A picture of a GPU with the text "GPU workloads made easy"

Companies are exploring how to run GPU accelerated workloads on Kubernetes. It doesn’t matter if you have a business use case for AI or not, knowing how it works is important.

But connecting a GPU and deploying the NVIDIA operator the same way you do on other, traditional Linux distributions won’t work on Talos Linux. Talos prioritizes security, and only allows the loading signed kernel modules; the file system is read only, and there is no /bin/sh binary on the system—which is expected by the NVIDIA Operator.

However, Sidero Labs has solved the difficulties of loading kernel modules without compromising security by the use of system extensions. We create and distribute signed and validated extensions for each release of Talos. The Image Factory—which is built in to Omni—makes extension lifecycle management simple and automated, so getting secure NVIDIA support on your bare metal running Talos is actually easier than traditional Linux as we will see.

Let’s walk through the steps to deploy the Deepseek-r1 LLM using Ollama on a bare metal Kubernetes cluster.

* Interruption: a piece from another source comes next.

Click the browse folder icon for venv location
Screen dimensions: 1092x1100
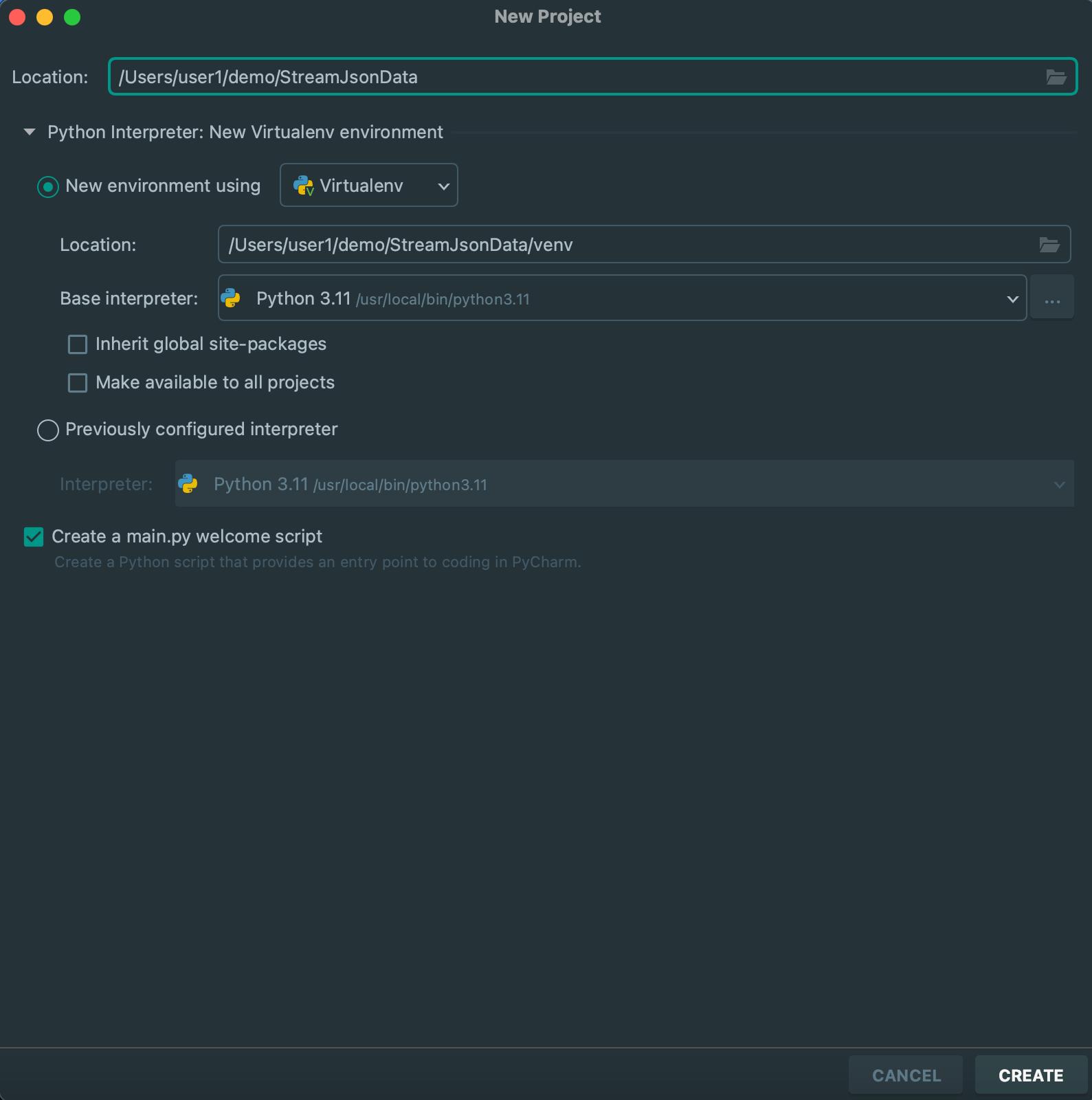[x=1049, y=245]
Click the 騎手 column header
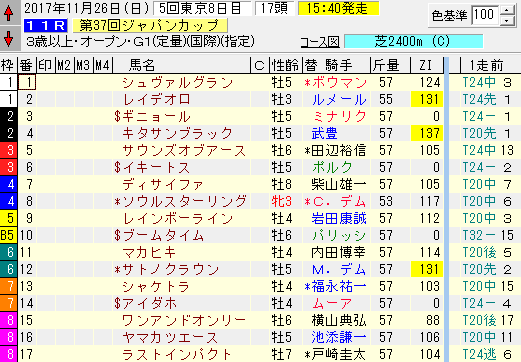 click(339, 65)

Most of this information is taken directly from our documentation, but we’ll add some details on getting Ollama deployed.

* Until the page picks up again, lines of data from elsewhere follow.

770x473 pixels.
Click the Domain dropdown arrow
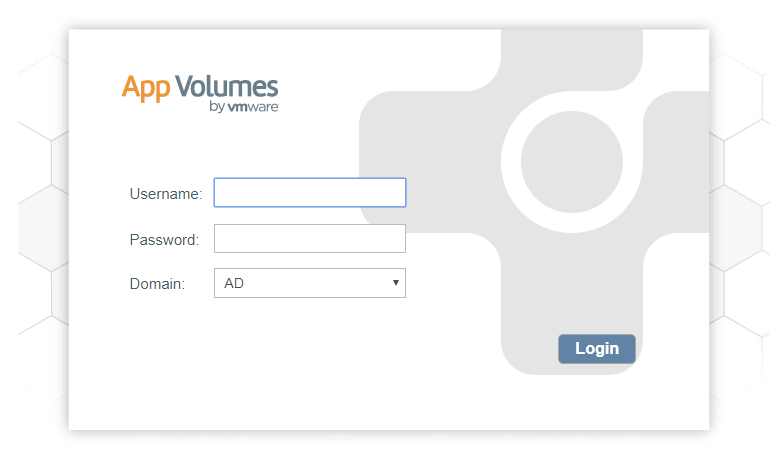coord(396,283)
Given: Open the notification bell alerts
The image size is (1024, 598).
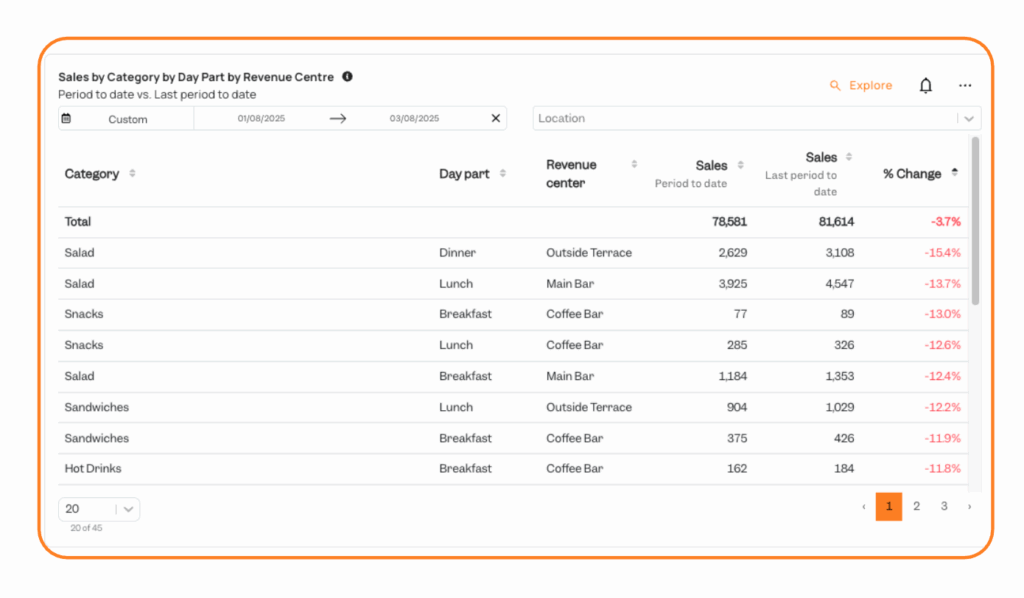Looking at the screenshot, I should point(925,86).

If you’d like to watch a video on the required steps check it out here.

Boot a machine

The first thing you need to do is boot a machine with Talos Linux. We recommend using Omni because it makes cluster creation and patch management easier, but all the steps are the same with Talos.

In Omni go to the home screen and click Download Installation Media on the right. When the media selection window opens you can search in the pre-install extensions window for “nvidia” and select the “nvidia-container-toolkit-production” and “nonfree-kmod-nvidia-production” extensions.

Make sure you change the download type to ISO if you’re installing on a bare metal server.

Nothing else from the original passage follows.